We nearly always add a check to see if someone is assigned to a PR, and warn it it's unassigned in front-end projects.

Using the platform API

There's no limits here, by using the API from your platform you can perform any sorts of checks. In the Danger repo we use the GitHub API to note whether someone is in the Danger org, to remind the core team to invite them to the org after submitting a PR.

Introducing Danger

OK, maybe that's got you thinking "ah, I know a process I can automate".

It can be easy to try and jump straight from no Dangerfile to a many-hundred lined complex set of cultural rules. I'd advise against introducing a long list of rules for Danger all at once. In my experience, gradual integration works better. The entire team may have agreed on the changes upfront, but slower adoption has worked better for teams new to working with Danger.

At Artsy we've found that first just integrating Danger with a single simple rule (like checking for a CHANGELOG entry) then starting to introduce them piece-meal from different contributors has made it easier to go from "Ah, we shouldn't do that again" to "Oh, we could make a Danger rule for that" to "Here's the PR".

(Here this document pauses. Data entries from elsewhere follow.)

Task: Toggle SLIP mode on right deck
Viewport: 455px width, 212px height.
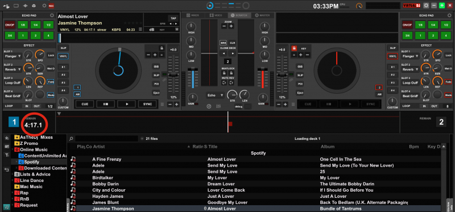Action: tap(392, 48)
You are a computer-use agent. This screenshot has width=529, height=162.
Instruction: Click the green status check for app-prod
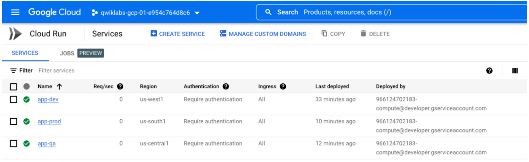[x=26, y=122]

Which Danger should I use?

This definitely depends on the project, there's a longer discussion on the site too, but here's the main gist:

  • Danger Ruby is more mature, has more features, a solid plugin eco-system and covers more platforms. It's in a great place and is unlikely to have breaking changes from this point onwards.

  • Danger JS has a bigger potential for growth, is "stable enough", you can create plugins and will be able to do things that the Ruby version could not - eventually. Right now it only works with GitHub.

Onwards and Upwards

With the JavaScript version of Danger in a great place ready for production, I can start more serious work on Peril. Peril is a hosted web-service that runs Dangerfiles against GitHub events, see the VISION.md. Those events span from a new user being created, to a new issue on a repo. Peril lets you run your own complex rules across an entire org. This can be a really powerful way to audit and improve entire-company culture.

We started using Peril in Artsy last week. So it's starting to become a thing internally. It'll be awesome to explore the idea of org-wide rules. I think we're starting with making sure we assign someone on a PR.

So give Danger a shot, and if you're bold. give Peril a shot.


This post uses the CC license image from this tweet with some changes to make it fit with the design of the blog. Thanks Vexorian.